BRIEF =
Word for word, restate the entries below from their first line through the line that contains "Θεοτόκος (67, 1690)".

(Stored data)
· · · · ·
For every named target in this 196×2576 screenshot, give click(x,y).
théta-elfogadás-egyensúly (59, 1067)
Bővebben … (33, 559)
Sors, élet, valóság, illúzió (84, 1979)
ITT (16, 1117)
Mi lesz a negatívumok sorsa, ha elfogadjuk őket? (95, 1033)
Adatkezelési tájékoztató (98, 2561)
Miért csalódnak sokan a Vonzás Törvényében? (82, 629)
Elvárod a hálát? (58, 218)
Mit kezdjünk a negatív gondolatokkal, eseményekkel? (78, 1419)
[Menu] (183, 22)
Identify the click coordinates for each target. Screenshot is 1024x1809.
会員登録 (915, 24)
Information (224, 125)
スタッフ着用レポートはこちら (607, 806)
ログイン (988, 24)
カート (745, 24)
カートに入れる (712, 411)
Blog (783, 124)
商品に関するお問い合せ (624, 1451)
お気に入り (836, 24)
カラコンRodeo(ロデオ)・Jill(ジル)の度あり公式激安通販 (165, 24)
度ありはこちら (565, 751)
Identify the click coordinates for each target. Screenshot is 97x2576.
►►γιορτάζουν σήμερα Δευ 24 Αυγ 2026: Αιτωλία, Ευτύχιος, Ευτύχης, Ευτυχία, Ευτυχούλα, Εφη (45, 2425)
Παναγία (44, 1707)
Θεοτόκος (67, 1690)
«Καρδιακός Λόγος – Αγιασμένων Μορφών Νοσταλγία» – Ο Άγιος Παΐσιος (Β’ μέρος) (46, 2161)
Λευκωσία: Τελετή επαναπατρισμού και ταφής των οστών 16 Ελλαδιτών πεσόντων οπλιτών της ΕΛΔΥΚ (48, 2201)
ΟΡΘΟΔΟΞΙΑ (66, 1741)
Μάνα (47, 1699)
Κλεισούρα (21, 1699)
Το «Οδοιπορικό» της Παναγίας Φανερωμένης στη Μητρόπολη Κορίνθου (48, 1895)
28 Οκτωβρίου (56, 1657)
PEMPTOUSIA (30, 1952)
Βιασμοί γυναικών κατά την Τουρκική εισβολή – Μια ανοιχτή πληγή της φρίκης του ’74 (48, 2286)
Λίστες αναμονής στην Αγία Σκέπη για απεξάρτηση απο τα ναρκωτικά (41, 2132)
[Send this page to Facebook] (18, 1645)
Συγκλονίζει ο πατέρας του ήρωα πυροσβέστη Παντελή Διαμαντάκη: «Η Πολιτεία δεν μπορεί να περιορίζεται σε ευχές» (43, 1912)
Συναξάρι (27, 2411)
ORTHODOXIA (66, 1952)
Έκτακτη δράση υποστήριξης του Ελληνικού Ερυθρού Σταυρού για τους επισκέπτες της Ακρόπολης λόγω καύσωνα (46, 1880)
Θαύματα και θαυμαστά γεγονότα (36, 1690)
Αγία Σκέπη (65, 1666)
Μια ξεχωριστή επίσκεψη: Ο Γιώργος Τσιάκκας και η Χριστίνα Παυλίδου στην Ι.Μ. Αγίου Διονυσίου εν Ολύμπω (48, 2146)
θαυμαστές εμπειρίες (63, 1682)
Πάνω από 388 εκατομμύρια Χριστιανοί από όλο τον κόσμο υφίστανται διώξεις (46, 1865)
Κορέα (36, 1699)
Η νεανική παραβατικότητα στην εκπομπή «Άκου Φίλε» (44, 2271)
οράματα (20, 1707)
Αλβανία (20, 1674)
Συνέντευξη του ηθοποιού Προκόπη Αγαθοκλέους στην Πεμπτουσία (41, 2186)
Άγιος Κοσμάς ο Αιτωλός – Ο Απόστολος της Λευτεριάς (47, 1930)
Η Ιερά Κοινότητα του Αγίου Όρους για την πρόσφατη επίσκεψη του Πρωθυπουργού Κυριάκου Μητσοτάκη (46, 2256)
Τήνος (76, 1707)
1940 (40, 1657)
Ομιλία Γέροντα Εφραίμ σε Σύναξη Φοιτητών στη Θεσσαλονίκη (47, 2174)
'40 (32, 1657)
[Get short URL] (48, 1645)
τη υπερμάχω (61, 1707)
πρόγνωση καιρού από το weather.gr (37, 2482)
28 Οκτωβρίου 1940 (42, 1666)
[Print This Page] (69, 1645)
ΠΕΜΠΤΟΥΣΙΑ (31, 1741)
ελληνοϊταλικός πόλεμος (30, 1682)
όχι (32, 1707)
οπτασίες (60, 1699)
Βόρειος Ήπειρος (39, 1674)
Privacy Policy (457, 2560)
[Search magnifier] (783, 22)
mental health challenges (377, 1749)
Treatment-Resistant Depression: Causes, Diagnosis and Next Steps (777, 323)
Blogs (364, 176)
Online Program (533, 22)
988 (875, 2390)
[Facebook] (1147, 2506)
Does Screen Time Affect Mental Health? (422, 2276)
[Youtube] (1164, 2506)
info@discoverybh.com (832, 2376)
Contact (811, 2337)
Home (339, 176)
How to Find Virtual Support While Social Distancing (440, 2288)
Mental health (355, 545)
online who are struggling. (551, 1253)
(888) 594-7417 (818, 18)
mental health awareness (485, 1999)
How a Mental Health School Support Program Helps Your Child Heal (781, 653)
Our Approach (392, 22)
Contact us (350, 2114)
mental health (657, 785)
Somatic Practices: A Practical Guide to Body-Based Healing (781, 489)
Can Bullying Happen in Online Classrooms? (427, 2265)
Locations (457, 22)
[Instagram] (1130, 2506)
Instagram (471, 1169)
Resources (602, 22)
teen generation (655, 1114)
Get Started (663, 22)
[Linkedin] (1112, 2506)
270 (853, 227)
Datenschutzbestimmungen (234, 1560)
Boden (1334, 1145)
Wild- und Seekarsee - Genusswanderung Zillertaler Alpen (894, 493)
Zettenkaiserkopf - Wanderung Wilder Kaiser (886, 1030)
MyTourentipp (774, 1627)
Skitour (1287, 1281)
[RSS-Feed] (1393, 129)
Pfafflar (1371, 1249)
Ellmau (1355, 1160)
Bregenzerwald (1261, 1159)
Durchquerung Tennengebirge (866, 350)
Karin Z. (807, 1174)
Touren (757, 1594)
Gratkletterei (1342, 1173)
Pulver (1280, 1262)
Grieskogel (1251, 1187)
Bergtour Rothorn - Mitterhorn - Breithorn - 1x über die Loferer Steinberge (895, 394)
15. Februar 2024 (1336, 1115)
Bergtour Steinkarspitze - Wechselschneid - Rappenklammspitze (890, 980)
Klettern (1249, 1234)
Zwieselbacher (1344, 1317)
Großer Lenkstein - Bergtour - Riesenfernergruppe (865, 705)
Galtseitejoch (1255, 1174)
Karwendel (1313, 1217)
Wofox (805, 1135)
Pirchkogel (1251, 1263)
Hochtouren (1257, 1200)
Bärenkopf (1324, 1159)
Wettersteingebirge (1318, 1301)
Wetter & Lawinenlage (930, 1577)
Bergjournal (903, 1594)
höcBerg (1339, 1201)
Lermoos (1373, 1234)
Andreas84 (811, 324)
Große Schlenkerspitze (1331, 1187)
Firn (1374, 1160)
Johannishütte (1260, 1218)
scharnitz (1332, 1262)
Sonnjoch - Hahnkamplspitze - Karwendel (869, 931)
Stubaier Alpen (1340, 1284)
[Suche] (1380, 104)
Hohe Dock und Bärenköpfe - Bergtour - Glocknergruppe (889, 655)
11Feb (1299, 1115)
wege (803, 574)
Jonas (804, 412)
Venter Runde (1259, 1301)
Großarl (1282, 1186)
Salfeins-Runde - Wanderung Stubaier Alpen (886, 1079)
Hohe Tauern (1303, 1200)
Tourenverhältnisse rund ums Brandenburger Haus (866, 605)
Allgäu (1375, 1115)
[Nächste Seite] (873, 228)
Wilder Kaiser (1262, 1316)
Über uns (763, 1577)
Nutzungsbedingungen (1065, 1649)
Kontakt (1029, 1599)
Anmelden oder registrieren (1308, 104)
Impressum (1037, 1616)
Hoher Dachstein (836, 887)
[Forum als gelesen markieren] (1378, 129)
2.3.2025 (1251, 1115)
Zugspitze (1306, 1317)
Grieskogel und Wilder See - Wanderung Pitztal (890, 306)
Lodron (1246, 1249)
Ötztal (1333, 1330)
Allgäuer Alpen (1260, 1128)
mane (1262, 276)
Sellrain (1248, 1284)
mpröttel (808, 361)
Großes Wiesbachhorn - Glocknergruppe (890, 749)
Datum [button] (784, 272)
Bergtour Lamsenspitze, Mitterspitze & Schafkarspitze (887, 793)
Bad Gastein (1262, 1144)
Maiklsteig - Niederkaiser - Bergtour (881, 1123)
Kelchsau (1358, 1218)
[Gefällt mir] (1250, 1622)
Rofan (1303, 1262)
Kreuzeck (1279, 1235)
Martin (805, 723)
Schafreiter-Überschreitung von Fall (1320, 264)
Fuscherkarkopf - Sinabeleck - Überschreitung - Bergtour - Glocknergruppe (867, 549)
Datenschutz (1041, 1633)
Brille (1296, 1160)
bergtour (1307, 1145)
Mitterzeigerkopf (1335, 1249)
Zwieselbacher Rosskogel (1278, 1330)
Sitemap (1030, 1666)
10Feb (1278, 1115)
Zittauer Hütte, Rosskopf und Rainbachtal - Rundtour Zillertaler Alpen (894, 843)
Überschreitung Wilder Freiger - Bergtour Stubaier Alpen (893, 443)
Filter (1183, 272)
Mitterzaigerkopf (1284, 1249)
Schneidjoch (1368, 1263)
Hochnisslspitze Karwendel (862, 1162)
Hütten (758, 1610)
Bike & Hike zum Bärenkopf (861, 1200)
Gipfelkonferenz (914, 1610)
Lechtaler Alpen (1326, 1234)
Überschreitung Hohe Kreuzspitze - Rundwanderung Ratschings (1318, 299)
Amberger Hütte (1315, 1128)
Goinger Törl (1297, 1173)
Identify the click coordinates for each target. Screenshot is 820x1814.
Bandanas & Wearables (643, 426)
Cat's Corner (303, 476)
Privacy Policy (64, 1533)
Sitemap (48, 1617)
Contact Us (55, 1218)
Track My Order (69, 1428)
· · · · ·
THE ANSWER =
For every named target in this 196×2576 screenshot, give click(x,y).
théta-elfogadás-egyensúly (59, 1067)
Bővebben … (33, 559)
Sors, élet, valóság, illúzió (84, 1979)
ITT (16, 1117)
Mi lesz a negatívumok sorsa, ha elfogadjuk őket? (95, 1033)
Adatkezelési tájékoztató (98, 2561)
Miért csalódnak sokan a Vonzás Törvényében? (82, 629)
Elvárod a hálát? (58, 218)
Mit kezdjünk a negatív gondolatokkal, eseményekkel? (78, 1419)
[Menu] (183, 22)
Identify the click coordinates for each target. Screenshot is 1024x1809.
会員登録 (915, 24)
Information (224, 125)
スタッフ着用レポートはこちら (607, 806)
ログイン (988, 24)
カート (745, 24)
カートに入れる (712, 411)
Blog (783, 124)
商品に関するお問い合せ (624, 1451)
お気に入り (836, 24)
カラコンRodeo(ロデオ)・Jill(ジル)の度あり公式激安通販 (165, 24)
度ありはこちら (565, 751)
Identify the click coordinates for each target. Screenshot is 97x2576.
►►γιορτάζουν σήμερα Δευ 24 Αυγ 2026: Αιτωλία, Ευτύχιος, Ευτύχης, Ευτυχία, Ευτυχούλα, Εφη (45, 2425)
Παναγία (44, 1707)
Θεοτόκος (67, 1690)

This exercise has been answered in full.